While most people were trying to recall which streaming service had the football, a subtle rule change went into effect sometime between Christmas and the New Year. This change is likely to outlive the headlines it generated. Every cryptocurrency exchange in the UK and a long list of foreign ones started gathering the kind of data about their British users that previously required a court order on January 1, 2026. names. addresses. numbers for national insurance. The entire lot. Eventually, everything flows to HMRC.
It’s difficult to ignore the lack of fuss. The BBC published an article. Updates were pushed by a few accounting blogs. There was a typical mix of bravado and panic in Reddit threads. However, if you ask a casual cryptocurrency holder in any Manchester or Bristol pub what CARF is, you’ll likely get a blank stare. The peculiar aspect of this change is that. It feels almost undetectable and has a huge scope.
| HMRC Cryptocurrency Reporting — Key Facts (2026) | Details |
|---|---|
| Regulating Authority | HM Revenue & Customs (HMRC) |
| Framework In Force | Crypto-Asset Reporting Framework (CARF) |
| Start Date For Data Collection | 1 January 2026 |
| First Reports Due From Exchanges | May 2027 |
| Applicable Taxes | Capital Gains Tax (18% / 24%) and Income Tax on staking, mining, airdrops |
| Annual CGT Allowance | £3,000 |
| Filing Deadline (2024/25 tax year) | 31 January 2026 |
| Required Forms | SA100, SA108, plus a dedicated cryptoassets section |
| Information Shared By Exchanges | Name, address, NI number/UTR, transaction values, asset types |
| Detection Tools Used By HMRC | “Connect” AI system, blockchain analytics, exchange feeds |
| Penalty For Non-Reporting | Starts at £100, escalates with concealment |
| Cost Basis Method | Section 104 pooled cost (not FIFO) |
The UK and dozens of other nations adopted the OECD’s Crypto-Asset Reporting Framework, which imposes no new taxes. It simply eliminates the hiding spots. Casual investors used to assume that HMRC would only truly know what you told them. That presumption is complete. Exchanges now gather KYC data at the time of enrollment, record each disposal, and submit it yearly in a structured format that the tax office can quickly compare to your self-assessment.

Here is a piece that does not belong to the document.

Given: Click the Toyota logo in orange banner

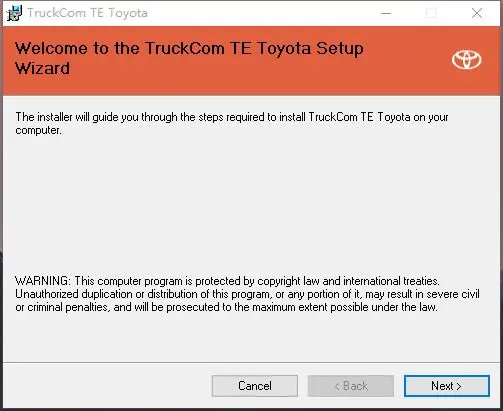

Talking to accountants who deal with this stuff gives me the impression that the next eighteen months will be chaotic. Back in 2021 or 2022, many people exchanged tokens without realizing that the exchange constituted a taxable disposal. They assumed nothing happened because they did not sell to GBP. The data trail now shows that HMRC has a different perspective. Failure to report can have serious consequences, especially if concealment rather than an honest error is suspected.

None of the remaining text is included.